The UMW Writing Center offers assistance on all types of writing projects. If you are an online or commuter student, you can schedule online or face-to-face appointments. Please ensure you are choosing the appropriate appointment type and date.

Phone: 540-654-5653
Website: http://academics.umw.edu/writing-fredericksburg/
Office Location: Hurley Convergence Center (HCC), Room 430

  • Reminder about assessment on essays 2 and 3: because the turn-around time is nearly impossible for me, I will be relying heavily on the grading rubric to carry the feedback.  If you want more detail or explanation, of course ask and I will be glad to provide it!

 

  • Hint for your final project:
    • for artifacts from the Whitman archive: Click on the image of the original publication/book for the page(s) you want.  When it opens full size, you can right click to save it, then upload that image to VoiceThread easily.
    • for artifact from the Dickinson archive: If you want to use the scriptural image, you can right click it and save just as with Whitman pages.  If you want text also, as I have generally done on VoiceThread, you will need to screenshot/edit when you have the text tab open to get both or to focus on just text.  (You can drag the scriptural image closer to the text to keep it contact.) If you use Firefox, there is a new screenshot option in the browser (choose Page Options, the three dots up in the url bar).  There are also free screen shot apps or you can search to see how to capture the screen on your own computer.
    • What is most important to me is your commentary.  If capturing archive images is becoming a major stressor while you complete your final project, then just copy the text you want and paste it into a word doc to upload (pdf sometimes works better if you want to save as pdf).  This eliminates the possibility of manuscript images, but needs must.

 

Brainpickings and WW

You will see in your readings this week that I’ve linked you out for one feature on the site brainpickings. I’ve seen a few posts on our friend Whitman there in the last several weeks, and share them here if you are missing the Good Gray Poet.

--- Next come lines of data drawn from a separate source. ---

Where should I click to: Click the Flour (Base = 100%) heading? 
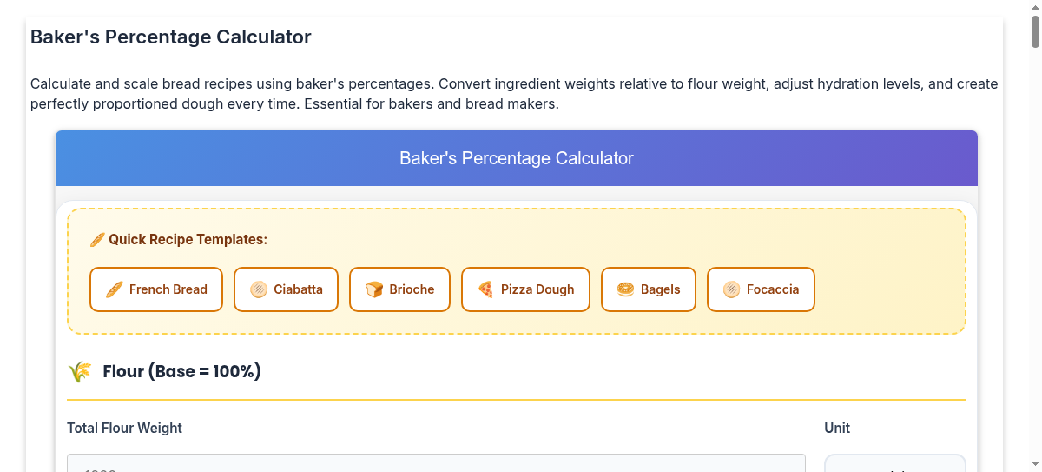pyautogui.click(x=181, y=372)
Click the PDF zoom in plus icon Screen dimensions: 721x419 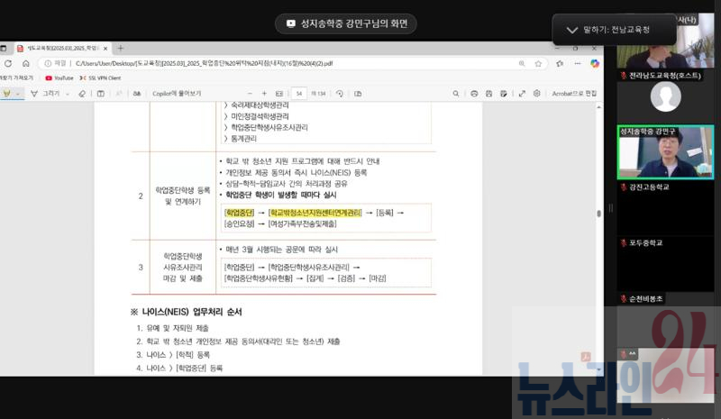pyautogui.click(x=263, y=93)
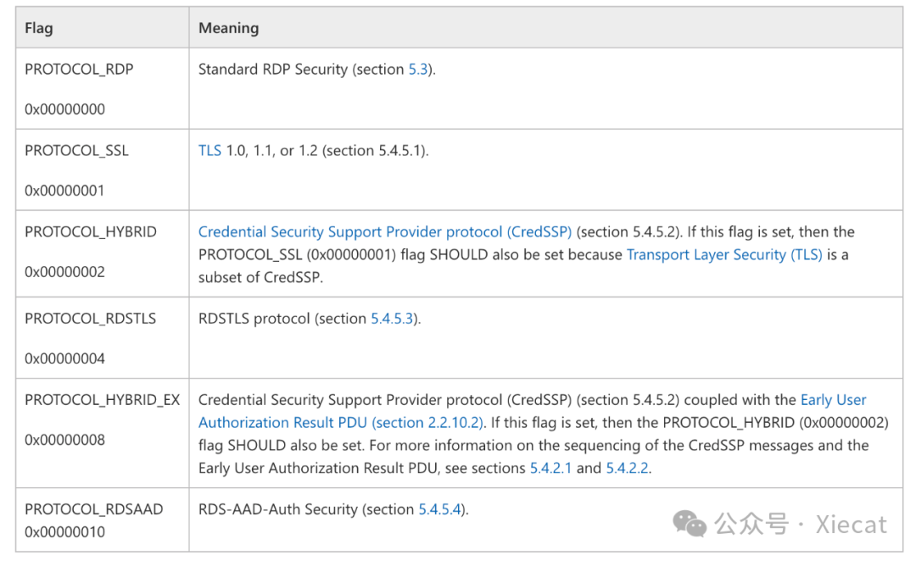This screenshot has height=561, width=916.
Task: Select the PROTOCOL_RDP flag name
Action: click(79, 69)
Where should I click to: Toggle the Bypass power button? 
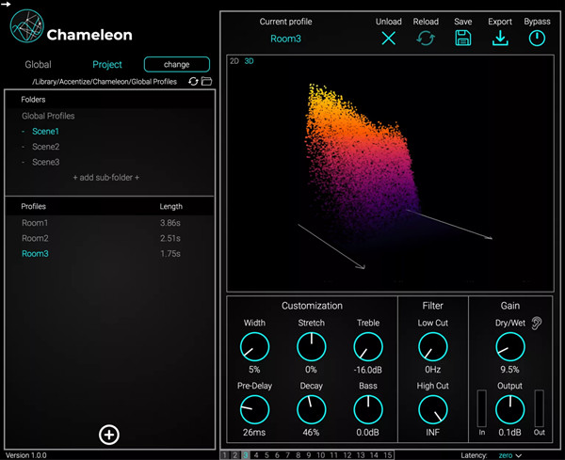point(537,39)
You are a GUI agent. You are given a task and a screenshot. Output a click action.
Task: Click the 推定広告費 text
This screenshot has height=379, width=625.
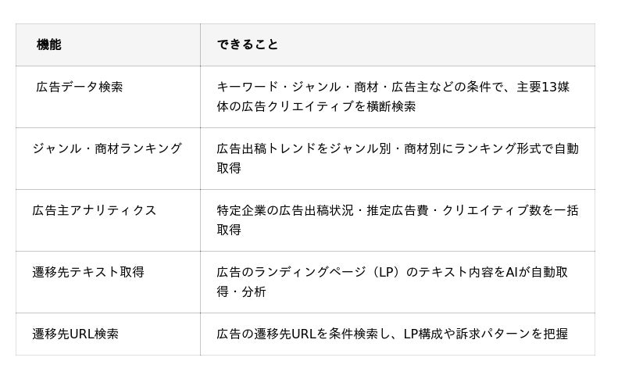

This one focuses on advice that WW gave to the young about building character and bringing change.

This one focuses on WW’s (odd) morning workout.

Song of mns

Camerados, this is a selfie of me and Whitman taken last week in the National Portrait Gallery, where I had gone to see a special exhibit on Sylvia Plath (a 20th-century confessional poet, a movement that owed much to Uncle Walt’s frankness).  I didn’t have to look like a weirdo in the corner, almost as grizzled as WW himself; I was with a friend who could have taken a better shot.  But my relationship with the poets we are studying is personal and so this seemed more appropriate.  Also, sometimes I feel I can only access Whitman and Dickinson partially as their genius astounds me, so my partial face can symbolize that. Though I have been a Dickinson devotee for many years, it took me into my middle age to love Whitman– I had admired him, but I had to find a less hypermasculine Whitman to really connect, and I did (oddly, given that war is a masculine enterprise, by immersing in his Civil War works).  I can and will fangirl about these two poets. You’re forewarned.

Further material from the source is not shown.